Need by 02 Apr 2016 by 2300hrs
Consider the story of Laura Sardina presented at the beginning of Chapter 8 (SEE BELOW) when responding to this week’s Discussion.
How is Laura’s behavior indicative of role confusion as discussed by Erik Erikson’s model of psychosocial development?
How are her peer relationships affecting her decisions?
What risks might she be exposed to as a result of her life choices?
It should be at least 200–300 words in length.
You may use the following reference: Zastrow, Charles, Karen Kirst-Ashman. Brooks/Cole Empowerment Series: Understanding Human Behavior and the Social Environment. Cengage Learning, 02/2012. VitalSource Bookshelf Online.
Laura Sardina is 19 years old and is wondering what the future holds for her. She lives with her parents and has a job as a hotel maid, for which she receives the minimum hourly wage.

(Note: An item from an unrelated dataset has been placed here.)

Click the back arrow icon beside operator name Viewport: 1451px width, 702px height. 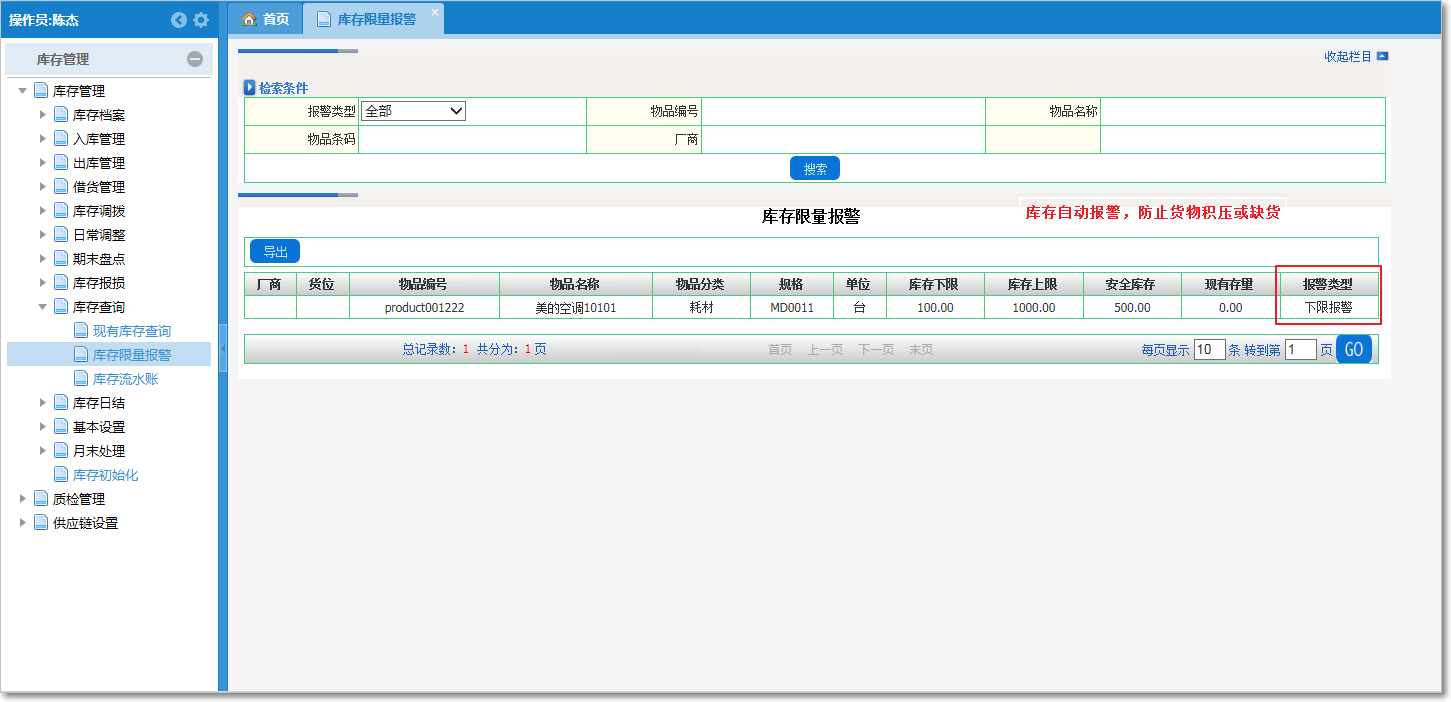tap(179, 20)
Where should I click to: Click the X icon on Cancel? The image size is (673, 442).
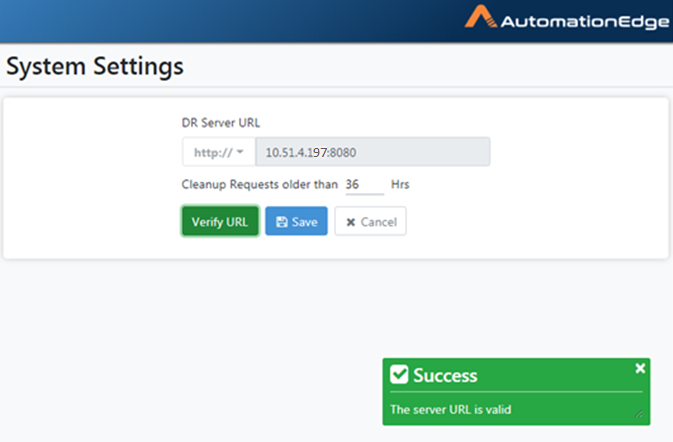[351, 222]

She has frequent arguments with her mother, and both of her parents have encouraged her to get a better-paying job so that she can become self-supporting and move out of the house. She realizes that a minimum-wage job will not enable her to live in an apartment, buy a car, buy clothes and food, and have sufficient money for entertainment.
Laura was raised in a middle-class family. Her brother is attending college to become a minister. Religion has always been an important aspect of Laura’s parents’ lives, but not of Laura’s. She detests going to church. Her parents have often called her “stupid” and negatively compared her to her brother, who they believe can do no wrong. This disparagement of Laura has in many ways become a self-fulfilling prophecy. She repeated a grade in elementary school, seldom studied, and often received failing grades.

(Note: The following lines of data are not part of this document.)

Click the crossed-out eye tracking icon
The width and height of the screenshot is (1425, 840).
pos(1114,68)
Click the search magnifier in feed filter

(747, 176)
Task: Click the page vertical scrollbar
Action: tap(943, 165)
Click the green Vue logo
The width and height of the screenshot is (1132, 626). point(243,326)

In school, she saw herself as a failure and hung out with other students who viewed themselves as failures. In high school, she frequently skipped school and partied. Eight weeks before graduation, she was expelled for skipping too much school. Her parents and the school system had tried numerous times to motivate Laura to apply herself in school; she even had a number of individual sessions with three different social workers and a psychiatrist.

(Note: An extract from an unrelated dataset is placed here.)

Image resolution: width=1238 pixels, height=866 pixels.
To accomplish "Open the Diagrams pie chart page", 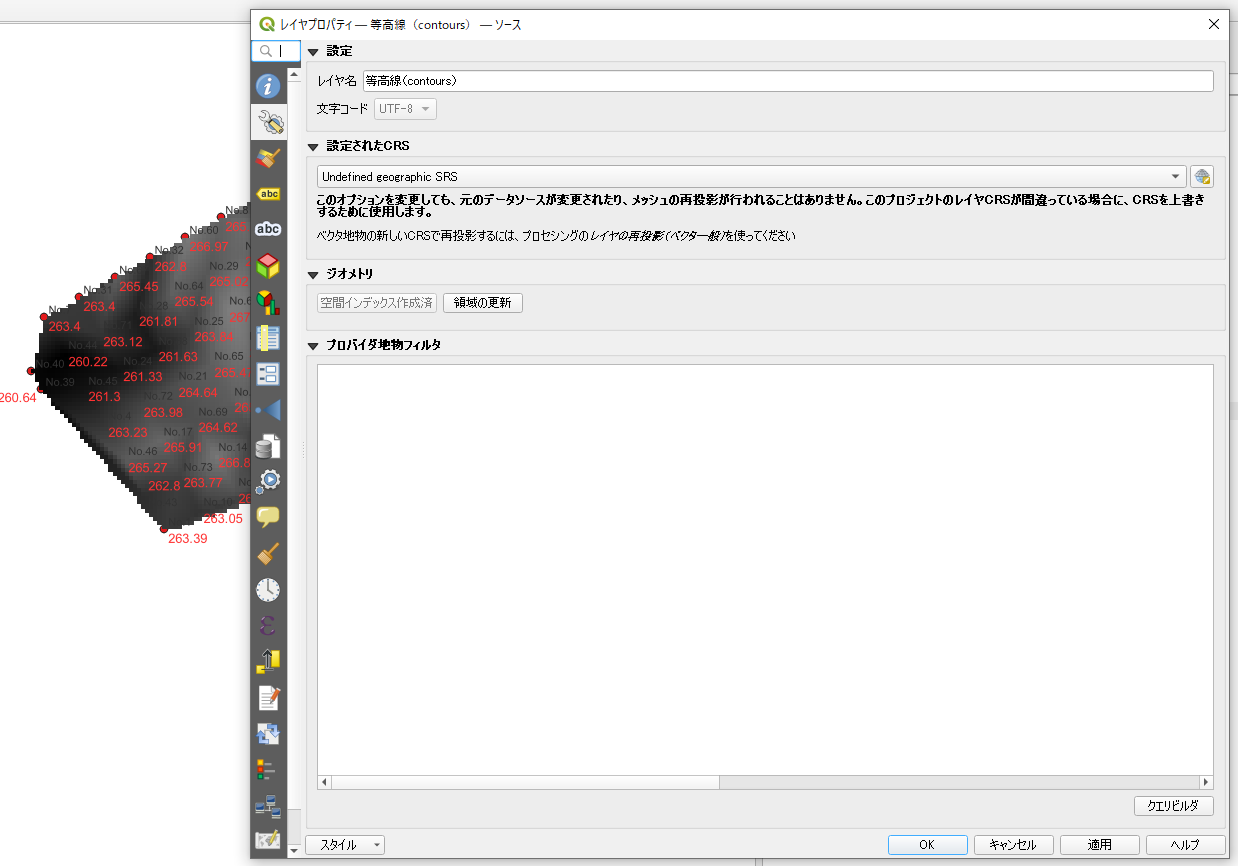I will click(x=268, y=302).
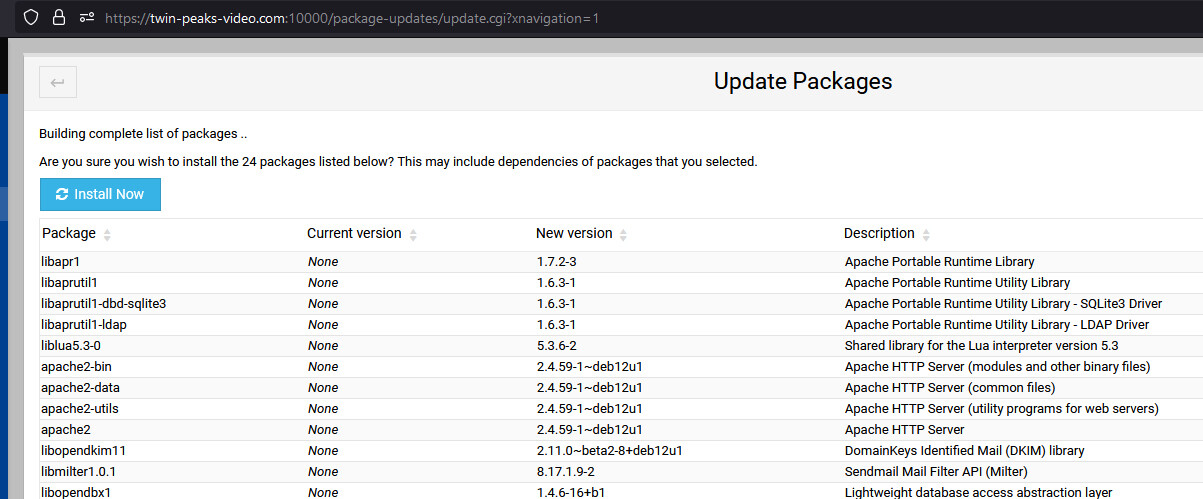Sort by Description column arrows
The width and height of the screenshot is (1203, 499).
(926, 234)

Laura’s parents are especially irate when she leaves home for three or four days at a time and parties in an abandoned house in the inner city of Milwaukee. She has lied to her parents about her sexual activities, when the truth is she has a variety of partners. Fortunately, she is taking birth control pills. Some of Laura’s male friends are putting pressure on her to become a prostitute so that there will be more money to buy drugs and party. Laura and her friends have had several encounters with the police for shoplifting, running away from home, drinking liquor under age, kicking police officers while being arrested, and driving in high-speed auto chases after radar detected they were speeding.
Laura is asking herself a number of questions: Should she prostitute herself? Or should she stop associating with her friends and try to make peace with her parents by getting a high school education and a better-paying job? Whenever she has tried to achieve the middle-class goals of her parents, they have criticized her as being a failure. She wonders what her chances are of heading in a better direction this time. The one thing she has found enjoyable in life is partying with her friends, but she realizes her friends are getting her in trouble with the police. She is worried that cutting ties with her friends will result in living a life in which she will be continually rejected and put down by others. She wants a better-paying job but realizes her chances are not good, especially because she hasn’t completed high school. She wants a one-to-one relationship with a caring male, but because she has a low self-concept, the only thing she feels that males will find attractive about her is sexual intercourse. This is one reason she has had multiple sex partners. She is increasingly concerned that being so sexually active is not right and may result in her acquiring a sexually transmitted disease (such as AIDS). What should she do about all of these concerns? She is deeply perplexed and confused.
This chapter will focus primarily on the social changes and some social problems encountered by adolescents. The social growth from puberty to age 19 involves a number of passages: from being dependent on parents to becoming more independent, from adjusting to puberty to establishing a sexual identity, from beginning to date to serious dating and perhaps marrying, from being a child with parents to sometimes parenting children, from earning money from baby-sitting to having a full-time job or attending college, from buying baseball gloves and playing ball to buying a car, from drinking soda to drinking beer and hard liquor and experimenting with drugs. The pressures and stresses of this time period produce many casualties who suffer from a variety of problems.